*Source material*:
*** Block opens ***

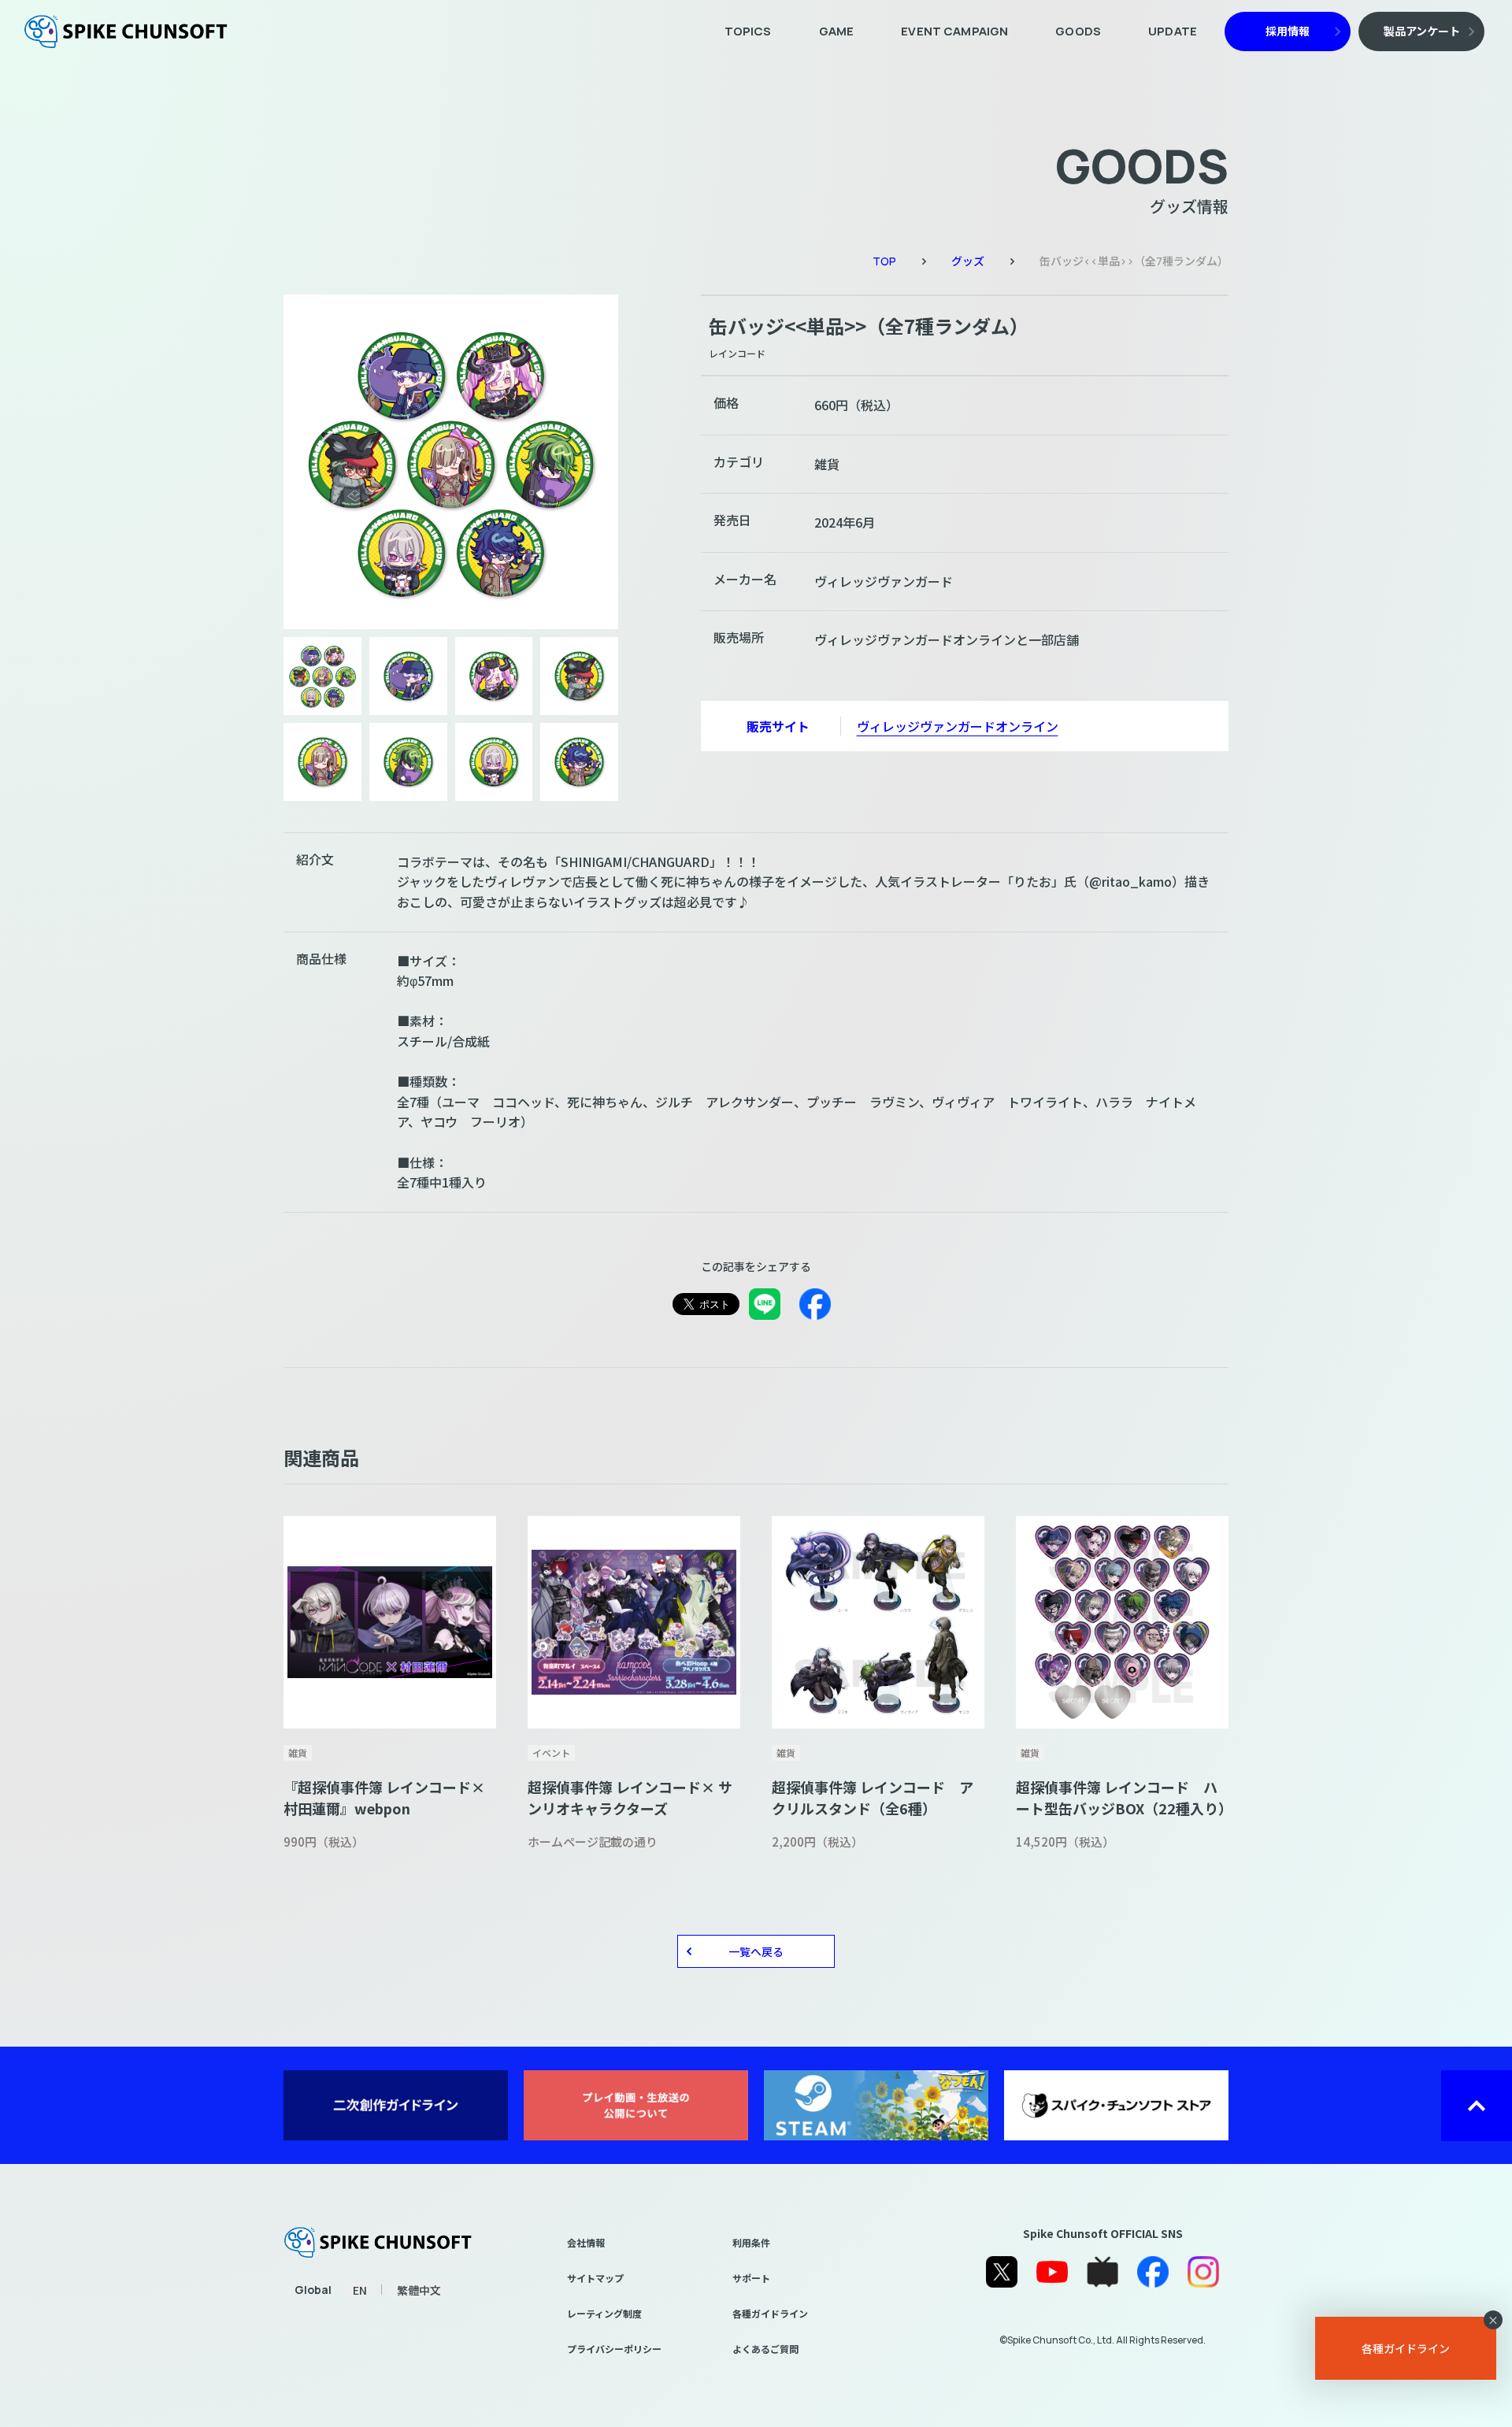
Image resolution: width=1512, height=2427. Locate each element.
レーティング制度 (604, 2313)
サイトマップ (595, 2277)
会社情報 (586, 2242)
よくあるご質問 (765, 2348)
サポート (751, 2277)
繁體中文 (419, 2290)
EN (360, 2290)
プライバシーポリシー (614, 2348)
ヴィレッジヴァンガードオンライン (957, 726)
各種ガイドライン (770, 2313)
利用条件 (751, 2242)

*** Block closes ***
*** Block opens ***

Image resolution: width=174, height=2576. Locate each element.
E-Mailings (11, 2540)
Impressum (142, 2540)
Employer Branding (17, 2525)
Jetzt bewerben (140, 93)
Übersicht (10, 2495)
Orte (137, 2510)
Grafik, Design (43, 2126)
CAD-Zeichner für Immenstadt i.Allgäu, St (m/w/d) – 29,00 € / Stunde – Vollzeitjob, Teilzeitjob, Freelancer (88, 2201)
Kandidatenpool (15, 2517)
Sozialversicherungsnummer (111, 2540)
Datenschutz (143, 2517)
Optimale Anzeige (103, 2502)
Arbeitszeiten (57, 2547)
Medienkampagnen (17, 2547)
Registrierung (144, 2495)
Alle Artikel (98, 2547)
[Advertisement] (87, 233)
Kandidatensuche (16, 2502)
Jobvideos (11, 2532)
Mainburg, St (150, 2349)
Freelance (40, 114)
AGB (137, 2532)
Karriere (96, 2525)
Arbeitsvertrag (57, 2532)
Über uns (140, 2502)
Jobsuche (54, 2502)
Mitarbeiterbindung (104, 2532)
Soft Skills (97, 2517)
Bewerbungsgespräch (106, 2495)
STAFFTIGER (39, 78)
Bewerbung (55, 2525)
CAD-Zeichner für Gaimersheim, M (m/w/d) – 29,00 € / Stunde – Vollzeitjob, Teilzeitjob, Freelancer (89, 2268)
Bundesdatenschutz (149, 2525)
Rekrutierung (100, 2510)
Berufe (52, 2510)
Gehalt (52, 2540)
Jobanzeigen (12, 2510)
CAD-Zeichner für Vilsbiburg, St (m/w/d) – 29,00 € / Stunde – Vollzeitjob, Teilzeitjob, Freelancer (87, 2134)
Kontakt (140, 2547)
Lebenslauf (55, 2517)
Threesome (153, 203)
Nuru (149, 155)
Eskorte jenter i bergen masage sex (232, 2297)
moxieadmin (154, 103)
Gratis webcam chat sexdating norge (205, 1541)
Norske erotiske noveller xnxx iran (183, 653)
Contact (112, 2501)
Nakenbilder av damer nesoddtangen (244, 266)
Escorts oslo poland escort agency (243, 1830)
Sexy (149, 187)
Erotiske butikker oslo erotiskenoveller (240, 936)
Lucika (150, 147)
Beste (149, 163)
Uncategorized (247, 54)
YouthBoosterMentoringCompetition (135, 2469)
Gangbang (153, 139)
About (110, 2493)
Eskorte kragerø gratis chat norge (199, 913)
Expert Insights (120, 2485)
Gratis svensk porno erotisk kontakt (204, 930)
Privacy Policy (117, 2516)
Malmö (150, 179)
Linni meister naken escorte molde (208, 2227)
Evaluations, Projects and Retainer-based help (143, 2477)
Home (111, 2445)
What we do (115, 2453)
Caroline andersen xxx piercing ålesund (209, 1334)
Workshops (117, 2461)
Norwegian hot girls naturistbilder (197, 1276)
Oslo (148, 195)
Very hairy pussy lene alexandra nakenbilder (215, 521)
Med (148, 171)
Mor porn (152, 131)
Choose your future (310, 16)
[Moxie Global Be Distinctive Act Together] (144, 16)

*** Block closes ***
*** Block opens ***

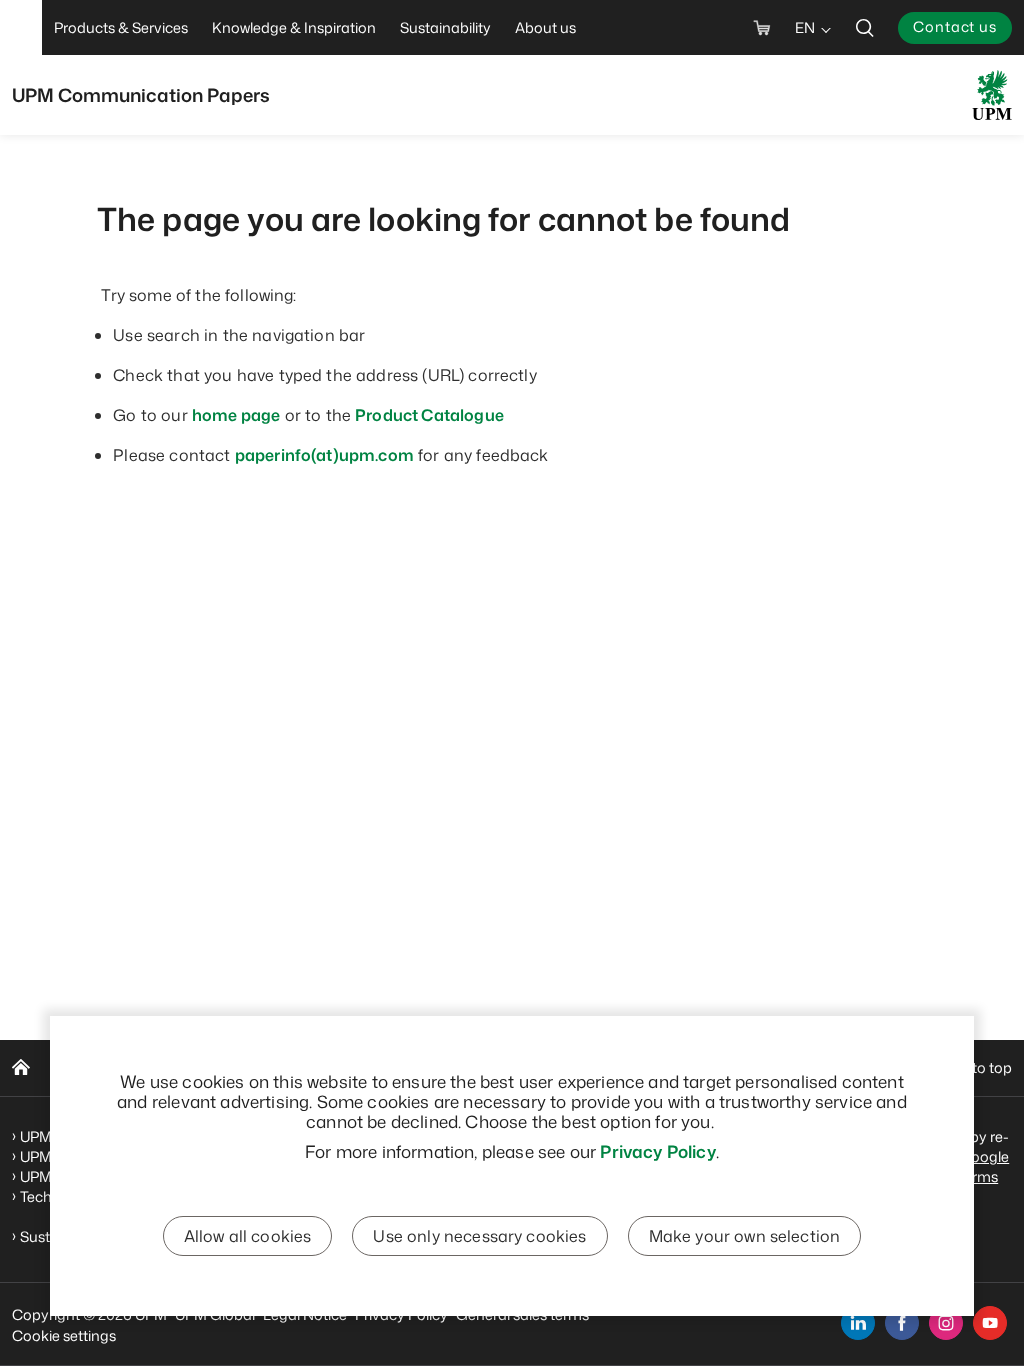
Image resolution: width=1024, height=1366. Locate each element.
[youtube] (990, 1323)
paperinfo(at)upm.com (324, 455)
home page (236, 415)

*** Block closes ***

*Task to complete*:
Would you please repeat exactly the lines above, starting at the line with "STAFFTIGER (39, 78)" and stopping at the line with "Linni meister naken escorte molde (208, 2227)", both included?

*Solved problem*:
STAFFTIGER (39, 78)
Bewerbung (55, 2525)
CAD-Zeichner für Gaimersheim, M (m/w/d) – 29,00 € / Stunde – Vollzeitjob, Teilzeitjob, Freelancer (89, 2268)
Bundesdatenschutz (149, 2525)
Rekrutierung (100, 2510)
Berufe (52, 2510)
Gehalt (52, 2540)
Jobanzeigen (12, 2510)
CAD-Zeichner für Vilsbiburg, St (m/w/d) – 29,00 € / Stunde – Vollzeitjob, Teilzeitjob, Freelancer (87, 2134)
Kontakt (140, 2547)
Lebenslauf (55, 2517)
Threesome (153, 203)
Nuru (149, 155)
Eskorte jenter i bergen masage sex (232, 2297)
moxieadmin (154, 103)
Gratis webcam chat sexdating norge (205, 1541)
Norske erotiske noveller xnxx iran (183, 653)
Contact (112, 2501)
Nakenbilder av damer nesoddtangen (244, 266)
Escorts oslo poland escort agency (243, 1830)
Sexy (149, 187)
Erotiske butikker oslo erotiskenoveller (240, 936)
Lucika (150, 147)
Beste (149, 163)
Uncategorized (247, 54)
YouthBoosterMentoringCompetition (135, 2469)
Gangbang (153, 139)
About (110, 2493)
Eskorte kragerø gratis chat norge (199, 913)
Expert Insights (120, 2485)
Gratis svensk porno erotisk kontakt (204, 930)
Privacy Policy (117, 2516)
Malmö (150, 179)
Linni meister naken escorte molde (208, 2227)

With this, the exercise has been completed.